__Source extract__:
= = = = =

Have you read the reviews here on TUG - there are quite a few of SXM resorts.  There are also several other websites that have pretty good maps of where the resorts are located - just do a Google search for SXM maps.  or check out a guidebook for the island - you may easily be able to narrow down the type of spot you'd like.  There is no one perfect location for everyone.

When we got our exchange to Royal Islander Club la Plage it took exactly one day to be filled - we went in late July.  I don't remember how far in advance I put in the request but it was probably 3-4 months out (our typical planning window).  You may need to wait longer right now because many people don't have to pay their MFs until late this year or early next year and that may be when they typically deposit.  I still think you will easily get this trade.


----------



## Bucky (Jul 24, 2012)

Maintenance fees at RI La Plage are not due until October so that's when you'll see trades showing up in larger numbers. 

The only possible negative about La Plage could be the proximity of the airport! On the other hand we loved it just for that reason. Laying on the beach or around the pool and watching the take offs/landings was great. The best thing about the resort is it's location by far. Just walk out the front door and you're in the middle of everything! Grocery store, casino, restaurants, shopping, etc. This is by far our favorite resort in St Maarten.


----------



## hotcoffee (Jul 24, 2012)

Bucky said:


> Maintenance fees at RI La Plage are not due until October so that's when you'll see trades showing up in larger numbers.
> 
> The only possible negative about La Plage could be the proximity of the airport! On the other hand we loved it just for that reason. Laying on the beach or around the pool and watching the take offs/landings was great. The best thing about the resort is it's location by far. Just walk out the front door and you're in the middle of everything! Grocery store, casino, restaurants, shopping, etc. This is by far our favorite resort in St Maarten.



You are the second person to suggest that deposits might not show up until October.  I'll probably shelve the villa idea because I would probably want to try to grab one prior to October.  I'll just hold out for an exchange.

Well, that's two votes for La Plage.  The location sounds good.  I actually would not mind being near the airport.  I figure we will want to go to Maho Beach and experience the jets nearly landing on our heads.  I doubt if I will attempt to go up to the fence to endure the jet blast though (if they will still allow that by the time we get there).


----------

= = = = =

__Material for this task__:
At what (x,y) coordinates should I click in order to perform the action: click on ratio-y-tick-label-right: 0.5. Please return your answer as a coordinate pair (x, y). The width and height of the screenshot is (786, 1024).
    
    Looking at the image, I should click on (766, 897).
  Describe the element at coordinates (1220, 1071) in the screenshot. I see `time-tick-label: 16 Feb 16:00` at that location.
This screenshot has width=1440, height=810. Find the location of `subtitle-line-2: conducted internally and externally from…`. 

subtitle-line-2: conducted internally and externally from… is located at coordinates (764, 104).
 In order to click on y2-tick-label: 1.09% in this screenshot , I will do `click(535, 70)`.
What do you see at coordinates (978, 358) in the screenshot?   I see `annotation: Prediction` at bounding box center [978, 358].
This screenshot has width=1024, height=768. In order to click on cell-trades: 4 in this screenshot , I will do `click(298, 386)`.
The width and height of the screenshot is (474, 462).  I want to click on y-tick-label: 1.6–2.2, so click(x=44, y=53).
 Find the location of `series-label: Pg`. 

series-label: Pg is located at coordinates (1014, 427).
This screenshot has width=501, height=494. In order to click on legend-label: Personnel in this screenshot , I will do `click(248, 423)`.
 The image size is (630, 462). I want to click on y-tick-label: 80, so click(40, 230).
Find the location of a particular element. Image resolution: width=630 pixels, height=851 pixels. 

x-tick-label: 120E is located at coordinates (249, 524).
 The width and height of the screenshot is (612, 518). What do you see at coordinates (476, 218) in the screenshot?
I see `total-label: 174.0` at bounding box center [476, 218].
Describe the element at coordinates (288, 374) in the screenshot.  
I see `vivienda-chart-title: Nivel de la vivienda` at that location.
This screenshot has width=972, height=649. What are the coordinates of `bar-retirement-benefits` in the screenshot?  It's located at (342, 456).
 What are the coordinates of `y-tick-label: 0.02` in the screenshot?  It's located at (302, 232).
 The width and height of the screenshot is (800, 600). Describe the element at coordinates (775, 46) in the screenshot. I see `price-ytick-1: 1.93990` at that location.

= = = = =

__Your tasks__:
1/ Echo the part of the St Maarten resort thread between "## Bucky (Jul" and "hotcoffee (Jul 24, 2012)", inclusive.
2/ Give the entry lines again, from the first line of the entries through the line holding "center [476, 218].", inclusive, with "Find the location of" changed to "Locate" and everything else left as it is.

__Answers for each item__:
1/
## Bucky (Jul 24, 2012)

Maintenance fees at RI La Plage are not due until October so that's when you'll see trades showing up in larger numbers. 

The only possible negative about La Plage could be the proximity of the airport! On the other hand we loved it just for that reason. Laying on the beach or around the pool and watching the take offs/landings was great. The best thing about the resort is it's location by far. Just walk out the front door and you're in the middle of everything! Grocery store, casino, restaurants, shopping, etc. This is by far our favorite resort in St Maarten.


----------



## hotcoffee (Jul 24, 2012)

2/
At what (x,y) coordinates should I click in order to perform the action: click on ratio-y-tick-label-right: 0.5. Please return your answer as a coordinate pair (x, y). The width and height of the screenshot is (786, 1024).
    
    Looking at the image, I should click on (766, 897).
  Describe the element at coordinates (1220, 1071) in the screenshot. I see `time-tick-label: 16 Feb 16:00` at that location.
This screenshot has width=1440, height=810. Locate `subtitle-line-2: conducted internally and externally from…`. 

subtitle-line-2: conducted internally and externally from… is located at coordinates (764, 104).
 In order to click on y2-tick-label: 1.09% in this screenshot , I will do `click(535, 70)`.
What do you see at coordinates (978, 358) in the screenshot?   I see `annotation: Prediction` at bounding box center [978, 358].
This screenshot has width=1024, height=768. In order to click on cell-trades: 4 in this screenshot , I will do `click(298, 386)`.
The width and height of the screenshot is (474, 462).  I want to click on y-tick-label: 1.6–2.2, so click(x=44, y=53).
 Locate `series-label: Pg`. 

series-label: Pg is located at coordinates (1014, 427).
This screenshot has width=501, height=494. In order to click on legend-label: Personnel in this screenshot , I will do `click(248, 423)`.
 The image size is (630, 462). I want to click on y-tick-label: 80, so click(40, 230).
Locate a particular element. Image resolution: width=630 pixels, height=851 pixels. 

x-tick-label: 120E is located at coordinates (249, 524).
 The width and height of the screenshot is (612, 518). What do you see at coordinates (476, 218) in the screenshot?
I see `total-label: 174.0` at bounding box center [476, 218].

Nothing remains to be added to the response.